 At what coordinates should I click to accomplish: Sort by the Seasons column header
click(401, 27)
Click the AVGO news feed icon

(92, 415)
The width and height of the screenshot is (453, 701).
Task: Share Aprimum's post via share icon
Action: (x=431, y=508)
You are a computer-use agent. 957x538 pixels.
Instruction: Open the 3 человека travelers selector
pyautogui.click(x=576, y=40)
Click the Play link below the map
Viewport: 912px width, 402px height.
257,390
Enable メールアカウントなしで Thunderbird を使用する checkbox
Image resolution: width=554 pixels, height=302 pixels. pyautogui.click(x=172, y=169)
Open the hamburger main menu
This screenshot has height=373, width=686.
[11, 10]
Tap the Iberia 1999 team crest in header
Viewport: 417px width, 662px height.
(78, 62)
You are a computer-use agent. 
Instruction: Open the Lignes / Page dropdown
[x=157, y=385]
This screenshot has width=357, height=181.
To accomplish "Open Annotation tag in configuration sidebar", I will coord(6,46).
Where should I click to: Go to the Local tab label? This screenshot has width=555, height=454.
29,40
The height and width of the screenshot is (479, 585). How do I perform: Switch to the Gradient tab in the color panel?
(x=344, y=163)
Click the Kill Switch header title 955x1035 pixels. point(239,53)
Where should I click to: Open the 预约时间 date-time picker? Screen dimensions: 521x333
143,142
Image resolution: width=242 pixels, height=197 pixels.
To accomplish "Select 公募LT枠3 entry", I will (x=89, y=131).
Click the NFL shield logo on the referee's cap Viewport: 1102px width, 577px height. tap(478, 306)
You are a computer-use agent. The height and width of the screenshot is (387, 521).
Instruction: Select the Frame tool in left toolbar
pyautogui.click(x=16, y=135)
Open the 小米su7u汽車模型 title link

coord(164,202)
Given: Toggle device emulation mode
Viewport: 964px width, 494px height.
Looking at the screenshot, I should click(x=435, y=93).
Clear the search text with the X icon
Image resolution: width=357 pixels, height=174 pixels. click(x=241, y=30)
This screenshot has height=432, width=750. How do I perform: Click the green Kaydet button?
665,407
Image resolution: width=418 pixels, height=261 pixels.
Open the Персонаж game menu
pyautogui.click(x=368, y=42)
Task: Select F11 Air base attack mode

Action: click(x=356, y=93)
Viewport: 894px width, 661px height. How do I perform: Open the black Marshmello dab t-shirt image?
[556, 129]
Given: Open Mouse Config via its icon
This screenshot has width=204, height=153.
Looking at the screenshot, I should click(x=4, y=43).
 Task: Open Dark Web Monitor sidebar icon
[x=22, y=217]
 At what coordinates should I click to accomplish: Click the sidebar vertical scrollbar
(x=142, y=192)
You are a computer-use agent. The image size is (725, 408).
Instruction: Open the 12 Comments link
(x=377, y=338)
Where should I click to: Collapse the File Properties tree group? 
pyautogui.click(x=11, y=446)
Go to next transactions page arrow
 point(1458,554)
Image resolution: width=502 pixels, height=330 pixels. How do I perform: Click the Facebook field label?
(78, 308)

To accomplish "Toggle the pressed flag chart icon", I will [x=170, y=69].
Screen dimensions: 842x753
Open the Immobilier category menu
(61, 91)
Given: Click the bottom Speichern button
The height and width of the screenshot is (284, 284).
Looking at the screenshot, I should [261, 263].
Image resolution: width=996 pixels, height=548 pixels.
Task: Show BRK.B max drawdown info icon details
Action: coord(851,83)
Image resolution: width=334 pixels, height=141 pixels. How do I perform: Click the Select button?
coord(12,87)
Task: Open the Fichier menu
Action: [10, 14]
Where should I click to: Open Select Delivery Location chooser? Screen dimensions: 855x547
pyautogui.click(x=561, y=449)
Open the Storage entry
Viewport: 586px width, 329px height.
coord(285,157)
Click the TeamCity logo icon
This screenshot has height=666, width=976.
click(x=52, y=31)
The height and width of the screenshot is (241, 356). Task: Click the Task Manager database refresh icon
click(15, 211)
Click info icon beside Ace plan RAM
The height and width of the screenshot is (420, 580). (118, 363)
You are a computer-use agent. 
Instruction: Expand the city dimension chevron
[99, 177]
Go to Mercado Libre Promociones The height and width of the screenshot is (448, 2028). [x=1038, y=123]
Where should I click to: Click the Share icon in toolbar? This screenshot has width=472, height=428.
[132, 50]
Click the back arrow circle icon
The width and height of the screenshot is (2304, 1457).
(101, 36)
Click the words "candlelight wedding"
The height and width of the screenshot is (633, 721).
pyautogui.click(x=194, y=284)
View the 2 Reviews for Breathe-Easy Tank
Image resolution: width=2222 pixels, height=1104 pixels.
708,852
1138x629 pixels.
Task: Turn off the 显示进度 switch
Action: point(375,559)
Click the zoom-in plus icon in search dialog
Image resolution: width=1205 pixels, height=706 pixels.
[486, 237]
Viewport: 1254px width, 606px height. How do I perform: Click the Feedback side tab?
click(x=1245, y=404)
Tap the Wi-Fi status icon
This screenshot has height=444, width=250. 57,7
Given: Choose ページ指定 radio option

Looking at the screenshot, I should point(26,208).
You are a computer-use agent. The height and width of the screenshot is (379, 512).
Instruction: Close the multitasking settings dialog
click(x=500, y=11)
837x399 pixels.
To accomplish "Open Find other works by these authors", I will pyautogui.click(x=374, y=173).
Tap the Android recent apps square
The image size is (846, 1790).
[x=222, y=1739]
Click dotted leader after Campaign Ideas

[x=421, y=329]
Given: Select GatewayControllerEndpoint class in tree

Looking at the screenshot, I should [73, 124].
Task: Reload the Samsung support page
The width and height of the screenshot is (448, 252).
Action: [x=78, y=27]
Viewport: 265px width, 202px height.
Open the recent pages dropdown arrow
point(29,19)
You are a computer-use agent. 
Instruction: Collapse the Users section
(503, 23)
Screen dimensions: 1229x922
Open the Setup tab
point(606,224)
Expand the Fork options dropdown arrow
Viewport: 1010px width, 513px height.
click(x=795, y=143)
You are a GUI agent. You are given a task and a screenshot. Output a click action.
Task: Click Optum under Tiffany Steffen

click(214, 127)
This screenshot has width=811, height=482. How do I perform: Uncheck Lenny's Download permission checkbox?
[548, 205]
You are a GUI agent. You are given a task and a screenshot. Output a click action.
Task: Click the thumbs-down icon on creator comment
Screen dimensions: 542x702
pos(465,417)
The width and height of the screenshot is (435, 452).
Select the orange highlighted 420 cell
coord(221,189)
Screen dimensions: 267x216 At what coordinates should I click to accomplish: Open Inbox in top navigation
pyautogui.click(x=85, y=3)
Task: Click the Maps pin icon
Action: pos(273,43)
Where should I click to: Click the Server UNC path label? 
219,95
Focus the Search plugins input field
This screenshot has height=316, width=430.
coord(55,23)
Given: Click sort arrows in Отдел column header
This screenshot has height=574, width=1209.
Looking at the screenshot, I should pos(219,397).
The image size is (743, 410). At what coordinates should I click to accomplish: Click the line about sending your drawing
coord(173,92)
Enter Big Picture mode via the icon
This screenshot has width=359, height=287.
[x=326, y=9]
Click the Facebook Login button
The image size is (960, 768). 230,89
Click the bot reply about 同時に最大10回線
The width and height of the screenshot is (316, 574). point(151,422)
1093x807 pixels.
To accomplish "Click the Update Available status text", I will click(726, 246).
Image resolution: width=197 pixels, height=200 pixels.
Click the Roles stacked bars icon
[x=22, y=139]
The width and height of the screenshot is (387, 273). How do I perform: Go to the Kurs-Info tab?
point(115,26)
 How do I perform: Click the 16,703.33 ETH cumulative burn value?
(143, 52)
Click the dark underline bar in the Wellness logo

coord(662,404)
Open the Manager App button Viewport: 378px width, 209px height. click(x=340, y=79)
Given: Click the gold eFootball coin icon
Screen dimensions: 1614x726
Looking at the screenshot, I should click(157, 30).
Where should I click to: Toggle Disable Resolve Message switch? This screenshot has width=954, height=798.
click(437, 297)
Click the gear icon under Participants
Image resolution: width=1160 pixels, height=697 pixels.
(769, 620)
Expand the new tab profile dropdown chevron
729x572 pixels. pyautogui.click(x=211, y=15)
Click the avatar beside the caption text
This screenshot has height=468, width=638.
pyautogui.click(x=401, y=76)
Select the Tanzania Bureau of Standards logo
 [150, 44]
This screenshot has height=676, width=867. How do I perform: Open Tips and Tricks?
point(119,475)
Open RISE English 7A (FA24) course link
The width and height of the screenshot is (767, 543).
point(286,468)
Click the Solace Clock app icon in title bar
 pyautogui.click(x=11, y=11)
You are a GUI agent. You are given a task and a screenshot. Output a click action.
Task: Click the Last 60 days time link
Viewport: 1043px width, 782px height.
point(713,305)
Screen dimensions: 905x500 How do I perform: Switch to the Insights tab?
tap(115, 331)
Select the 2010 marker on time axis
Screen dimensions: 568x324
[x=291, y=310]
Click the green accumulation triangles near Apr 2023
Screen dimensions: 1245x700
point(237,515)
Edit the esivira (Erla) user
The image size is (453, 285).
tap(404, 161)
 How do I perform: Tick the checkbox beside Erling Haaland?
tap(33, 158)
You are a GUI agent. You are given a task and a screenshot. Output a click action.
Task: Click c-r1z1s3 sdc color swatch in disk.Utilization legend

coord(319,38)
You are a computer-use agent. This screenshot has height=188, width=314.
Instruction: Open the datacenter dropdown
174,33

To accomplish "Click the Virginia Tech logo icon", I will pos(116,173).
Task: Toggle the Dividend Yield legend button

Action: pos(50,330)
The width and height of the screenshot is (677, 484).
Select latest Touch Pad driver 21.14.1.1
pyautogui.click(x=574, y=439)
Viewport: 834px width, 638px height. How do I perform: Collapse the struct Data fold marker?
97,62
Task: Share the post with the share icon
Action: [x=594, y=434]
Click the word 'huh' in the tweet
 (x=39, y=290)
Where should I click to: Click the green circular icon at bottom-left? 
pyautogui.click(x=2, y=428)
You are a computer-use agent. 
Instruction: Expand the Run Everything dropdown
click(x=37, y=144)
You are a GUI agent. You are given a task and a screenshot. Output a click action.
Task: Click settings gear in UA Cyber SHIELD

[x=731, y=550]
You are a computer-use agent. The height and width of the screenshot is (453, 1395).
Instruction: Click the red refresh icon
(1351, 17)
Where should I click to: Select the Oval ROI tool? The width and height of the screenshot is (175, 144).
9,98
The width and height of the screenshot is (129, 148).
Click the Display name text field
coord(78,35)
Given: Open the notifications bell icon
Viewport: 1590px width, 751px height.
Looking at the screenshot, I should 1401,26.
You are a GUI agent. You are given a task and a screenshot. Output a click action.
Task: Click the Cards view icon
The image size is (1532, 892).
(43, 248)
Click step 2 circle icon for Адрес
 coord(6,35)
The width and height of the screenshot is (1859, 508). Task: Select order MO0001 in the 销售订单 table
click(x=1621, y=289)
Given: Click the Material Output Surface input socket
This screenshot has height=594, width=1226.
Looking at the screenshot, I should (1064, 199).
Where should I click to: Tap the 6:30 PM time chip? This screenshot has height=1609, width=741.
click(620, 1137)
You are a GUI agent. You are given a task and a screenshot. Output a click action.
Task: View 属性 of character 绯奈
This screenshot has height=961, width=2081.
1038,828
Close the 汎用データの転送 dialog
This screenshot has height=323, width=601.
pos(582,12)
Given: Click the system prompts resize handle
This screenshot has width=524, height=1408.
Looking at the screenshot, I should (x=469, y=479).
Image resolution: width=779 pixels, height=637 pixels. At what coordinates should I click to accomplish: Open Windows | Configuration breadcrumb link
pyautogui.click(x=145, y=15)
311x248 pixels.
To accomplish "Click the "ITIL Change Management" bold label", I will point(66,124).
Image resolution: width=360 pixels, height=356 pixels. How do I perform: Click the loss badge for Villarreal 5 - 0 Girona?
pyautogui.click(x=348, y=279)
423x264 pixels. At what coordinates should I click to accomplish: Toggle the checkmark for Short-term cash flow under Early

= The problem =
Your answer should consist of the lines of the listing that contain "will", copied as they stand.

= Exercise output =
To accomplish "Open Annotation tag in configuration sidebar", I will coord(6,46).
To accomplish "Select 公募LT枠3 entry", I will (x=89, y=131).
To accomplish "Toggle the pressed flag chart icon", I will [x=170, y=69].
To accomplish "Open Find other works by these authors", I will pyautogui.click(x=374, y=173).
To accomplish "Click the Update Available status text", I will click(726, 246).
To accomplish "Click the Virginia Tech logo icon", I will pos(116,173).
To accomplish "Click the "ITIL Change Management" bold label", I will point(66,124).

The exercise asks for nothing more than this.